Se puede ser feliz sentada durante horas detrás del coche jugando como una niña y mirando por la ventanilla disfrutando de lo que se ve por primera vez. Mientras veía Andalucía desde el otro lado del estrecho. Y recordé Rota y Tarifa y Conil y recordé cómo desde allí escudriñé tantas veces el horizonte para ver si veía África. Pero al revés no me lo esperaba. No esperaba la visión contraria, no sé porqué, pero no lo esperaba. No deja de ser curioso. Y yo jugaba contigo Marruecos, como una niña, sin parar de reír, y tu no lo sabías, pero sin parar de soñar. Luego conocí el pescado de Asilah buenísimo y el pueblo entrañable. Allí comprendía que la naturaleza no era injusta con ningún país y podía dar mar y acantilados bellos a todos los trozos de tierra que se quieren asomarse al mar o a los océanos.
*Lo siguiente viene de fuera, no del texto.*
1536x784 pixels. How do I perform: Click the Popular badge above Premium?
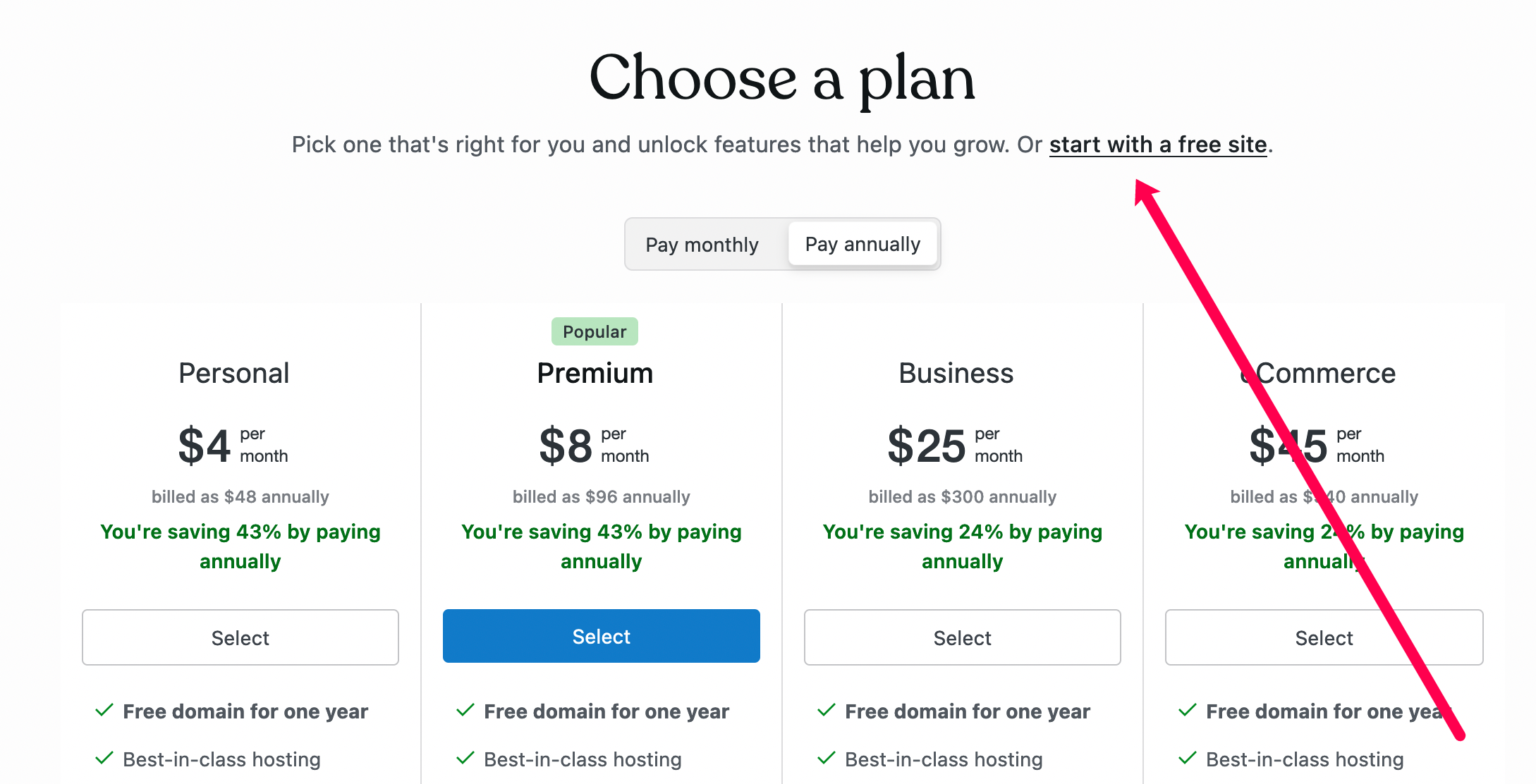[x=595, y=331]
Y un día nuevo bajo el sol y un sol nuevo encima del día. Y las últimas estribaciones del Rif siembran a sus pies un Chefchauen apasionante para todo aquel a que le gusten las fantasías de azul. Y del azul de la pared, al azul del corazón, que parece ver cielo y no sabe muy bien porqué. Y el paisaje mediterráneo, y las adelfas ajardinando el paisaje y el placer de fumar en cada esquina y de explorar las callejas, y de comer con tranquilidad. La calma nos había secuestrado y las calles nos habían conquistado. Y la mirada de las niñas y los niños fue el mejor regalo. De la mirada cándida, de la inocencia y de la pobreza y de la vida que transcurre entre el calor del día y el fresco de la noche. Es la fantasía de Chauen para quien la quiera, la mejor fantasía. 
 
Y en Chauen si que ya no existía apenas nada, nada más que tu Marruecos. Y en Chauen me preocupé, porque la risa salía sola, porque tu proximidad me estaba matando, me estaba acorralando, me estaba encendiendo. Y por la noche más risa, y más risa en la charla de los excesos. Y una sospecha se encendía más de la cuenta.  Y mi risa cada vez más cerca de la tuya iba marcando un camino, demasiado difícil para tomarlo, demasiado bello para rechazarlo. Pero lo cierto es que seguimos jugando, de nuevo, como en aquel momento cuando yo estaba poseída por la extrañeza de ver España desde el otro lado del estrecho. He vivido un sueño de Tánger. La cortina blanca y transparente se movía en la ventana abierta, con una cadencia relajante y yo, mientras, untaba mis manos en crema de aroma de té para hundirlas con el ansia del amor nuevo en las profundidades de tu océano.  Y al final llego el principio de una bella y duradera amistad contigo Marruecos.